* start *

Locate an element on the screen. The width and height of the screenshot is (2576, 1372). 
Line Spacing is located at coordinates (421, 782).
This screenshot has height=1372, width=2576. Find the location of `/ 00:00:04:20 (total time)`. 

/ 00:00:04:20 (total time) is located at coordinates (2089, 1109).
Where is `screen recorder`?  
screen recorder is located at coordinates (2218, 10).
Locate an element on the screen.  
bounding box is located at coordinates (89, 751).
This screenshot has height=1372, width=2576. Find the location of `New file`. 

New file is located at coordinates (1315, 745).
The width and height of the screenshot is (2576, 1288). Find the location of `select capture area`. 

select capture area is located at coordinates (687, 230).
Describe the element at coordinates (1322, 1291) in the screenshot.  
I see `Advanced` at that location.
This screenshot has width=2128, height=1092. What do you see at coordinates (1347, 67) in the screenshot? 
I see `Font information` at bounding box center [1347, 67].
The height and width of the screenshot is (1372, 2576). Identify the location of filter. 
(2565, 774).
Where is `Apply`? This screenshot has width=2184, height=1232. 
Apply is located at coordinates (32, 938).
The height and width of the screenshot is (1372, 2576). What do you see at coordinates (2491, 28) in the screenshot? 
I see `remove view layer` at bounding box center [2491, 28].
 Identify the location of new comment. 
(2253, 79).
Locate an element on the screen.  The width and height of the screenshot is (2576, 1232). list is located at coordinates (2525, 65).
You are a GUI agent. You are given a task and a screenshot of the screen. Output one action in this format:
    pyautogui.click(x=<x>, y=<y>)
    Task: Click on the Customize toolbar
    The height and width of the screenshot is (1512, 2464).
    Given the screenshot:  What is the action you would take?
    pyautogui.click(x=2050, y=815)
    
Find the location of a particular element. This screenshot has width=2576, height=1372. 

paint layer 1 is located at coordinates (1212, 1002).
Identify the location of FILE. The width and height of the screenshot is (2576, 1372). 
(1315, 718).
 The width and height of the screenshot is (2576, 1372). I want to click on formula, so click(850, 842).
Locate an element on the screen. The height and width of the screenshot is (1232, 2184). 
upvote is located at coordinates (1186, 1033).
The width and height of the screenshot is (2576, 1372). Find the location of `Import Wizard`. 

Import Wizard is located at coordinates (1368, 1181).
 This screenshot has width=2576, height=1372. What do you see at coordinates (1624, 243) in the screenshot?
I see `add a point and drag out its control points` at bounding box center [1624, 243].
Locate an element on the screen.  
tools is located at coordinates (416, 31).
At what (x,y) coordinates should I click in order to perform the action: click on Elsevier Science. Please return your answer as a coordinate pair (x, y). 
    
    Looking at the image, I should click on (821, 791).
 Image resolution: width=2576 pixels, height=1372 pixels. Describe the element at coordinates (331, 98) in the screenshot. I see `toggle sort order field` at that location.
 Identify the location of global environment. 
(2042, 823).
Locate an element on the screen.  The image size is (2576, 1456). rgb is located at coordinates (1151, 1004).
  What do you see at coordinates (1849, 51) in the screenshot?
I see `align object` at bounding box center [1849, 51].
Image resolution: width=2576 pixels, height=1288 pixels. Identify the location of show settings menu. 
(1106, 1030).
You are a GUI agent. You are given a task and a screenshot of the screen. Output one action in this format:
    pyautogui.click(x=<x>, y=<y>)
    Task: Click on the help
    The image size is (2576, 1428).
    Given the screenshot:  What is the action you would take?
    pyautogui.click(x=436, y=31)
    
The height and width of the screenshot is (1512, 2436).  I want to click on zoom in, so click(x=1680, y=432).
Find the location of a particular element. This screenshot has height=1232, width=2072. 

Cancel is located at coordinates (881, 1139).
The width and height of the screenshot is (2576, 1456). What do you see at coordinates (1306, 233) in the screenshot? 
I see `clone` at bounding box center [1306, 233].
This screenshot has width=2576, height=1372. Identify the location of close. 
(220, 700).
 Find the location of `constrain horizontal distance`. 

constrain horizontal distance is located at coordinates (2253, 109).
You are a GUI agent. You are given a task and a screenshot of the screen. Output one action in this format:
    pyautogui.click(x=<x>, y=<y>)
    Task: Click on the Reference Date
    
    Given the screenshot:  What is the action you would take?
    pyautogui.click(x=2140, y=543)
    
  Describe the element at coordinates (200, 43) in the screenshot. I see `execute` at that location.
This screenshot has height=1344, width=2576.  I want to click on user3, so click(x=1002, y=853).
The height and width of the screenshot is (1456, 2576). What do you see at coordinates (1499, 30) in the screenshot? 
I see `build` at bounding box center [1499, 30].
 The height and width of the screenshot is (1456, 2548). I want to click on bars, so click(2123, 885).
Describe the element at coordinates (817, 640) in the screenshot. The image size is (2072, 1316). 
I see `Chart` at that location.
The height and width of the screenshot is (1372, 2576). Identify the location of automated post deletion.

* end *

_Written problem:_ Copy out every entry above verbatim, line for line.

_Answer below:_
Locate an element on the screen. The width and height of the screenshot is (2576, 1372). 
Line Spacing is located at coordinates (421, 782).
This screenshot has height=1372, width=2576. Find the location of `/ 00:00:04:20 (total time)`. 

/ 00:00:04:20 (total time) is located at coordinates (2089, 1109).
Where is `screen recorder`?  
screen recorder is located at coordinates (2218, 10).
Locate an element on the screen.  
bounding box is located at coordinates (89, 751).
This screenshot has height=1372, width=2576. Find the location of `New file`. 

New file is located at coordinates (1315, 745).
The width and height of the screenshot is (2576, 1288). Find the location of `select capture area`. 

select capture area is located at coordinates (687, 230).
Describe the element at coordinates (1322, 1291) in the screenshot.  
I see `Advanced` at that location.
This screenshot has width=2128, height=1092. What do you see at coordinates (1347, 67) in the screenshot? 
I see `Font information` at bounding box center [1347, 67].
The height and width of the screenshot is (1372, 2576). Identify the location of filter. 
(2565, 774).
Where is `Apply`? This screenshot has width=2184, height=1232. 
Apply is located at coordinates (32, 938).
The height and width of the screenshot is (1372, 2576). What do you see at coordinates (2491, 28) in the screenshot? 
I see `remove view layer` at bounding box center [2491, 28].
 Identify the location of new comment. 
(2253, 79).
Locate an element on the screen.  The width and height of the screenshot is (2576, 1232). list is located at coordinates (2525, 65).
You are a GUI agent. You are given a task and a screenshot of the screen. Output one action in this format:
    pyautogui.click(x=<x>, y=<y>)
    Task: Click on the Customize toolbar
    The height and width of the screenshot is (1512, 2464).
    Given the screenshot:  What is the action you would take?
    pyautogui.click(x=2050, y=815)
    
Find the location of a particular element. This screenshot has width=2576, height=1372. 

paint layer 1 is located at coordinates (1212, 1002).
Identify the location of FILE. The width and height of the screenshot is (2576, 1372). 
(1315, 718).
 The width and height of the screenshot is (2576, 1372). I want to click on formula, so click(850, 842).
Locate an element on the screen. The height and width of the screenshot is (1232, 2184). 
upvote is located at coordinates (1186, 1033).
The width and height of the screenshot is (2576, 1372). Find the location of `Import Wizard`. 

Import Wizard is located at coordinates (1368, 1181).
 This screenshot has width=2576, height=1372. What do you see at coordinates (1624, 243) in the screenshot?
I see `add a point and drag out its control points` at bounding box center [1624, 243].
Locate an element on the screen.  
tools is located at coordinates (416, 31).
At what (x,y) coordinates should I click in order to perform the action: click on Elsevier Science. Please return your answer as a coordinate pair (x, y). 
    
    Looking at the image, I should click on (821, 791).
 Image resolution: width=2576 pixels, height=1372 pixels. Describe the element at coordinates (331, 98) in the screenshot. I see `toggle sort order field` at that location.
 Identify the location of global environment. 
(2042, 823).
Locate an element on the screen.  The image size is (2576, 1456). rgb is located at coordinates (1151, 1004).
  What do you see at coordinates (1849, 51) in the screenshot?
I see `align object` at bounding box center [1849, 51].
Image resolution: width=2576 pixels, height=1288 pixels. Identify the location of show settings menu. 
(1106, 1030).
You are a GUI agent. You are given a task and a screenshot of the screen. Output one action in this format:
    pyautogui.click(x=<x>, y=<y>)
    Task: Click on the help
    The image size is (2576, 1428).
    Given the screenshot:  What is the action you would take?
    pyautogui.click(x=436, y=31)
    
The height and width of the screenshot is (1512, 2436).  I want to click on zoom in, so click(x=1680, y=432).
Find the location of a particular element. This screenshot has height=1232, width=2072. 

Cancel is located at coordinates (881, 1139).
The width and height of the screenshot is (2576, 1456). What do you see at coordinates (1306, 233) in the screenshot? 
I see `clone` at bounding box center [1306, 233].
This screenshot has width=2576, height=1372. Identify the location of close. 
(220, 700).
 Find the location of `constrain horizontal distance`. 

constrain horizontal distance is located at coordinates (2253, 109).
You are a GUI agent. You are given a task and a screenshot of the screen. Output one action in this format:
    pyautogui.click(x=<x>, y=<y>)
    Task: Click on the Reference Date
    
    Given the screenshot:  What is the action you would take?
    pyautogui.click(x=2140, y=543)
    
  Describe the element at coordinates (200, 43) in the screenshot. I see `execute` at that location.
This screenshot has height=1344, width=2576.  I want to click on user3, so click(x=1002, y=853).
The height and width of the screenshot is (1456, 2576). What do you see at coordinates (1499, 30) in the screenshot? 
I see `build` at bounding box center [1499, 30].
 The height and width of the screenshot is (1456, 2548). I want to click on bars, so click(2123, 885).
Describe the element at coordinates (817, 640) in the screenshot. The image size is (2072, 1316). 
I see `Chart` at that location.
The height and width of the screenshot is (1372, 2576). Identify the location of automated post deletion.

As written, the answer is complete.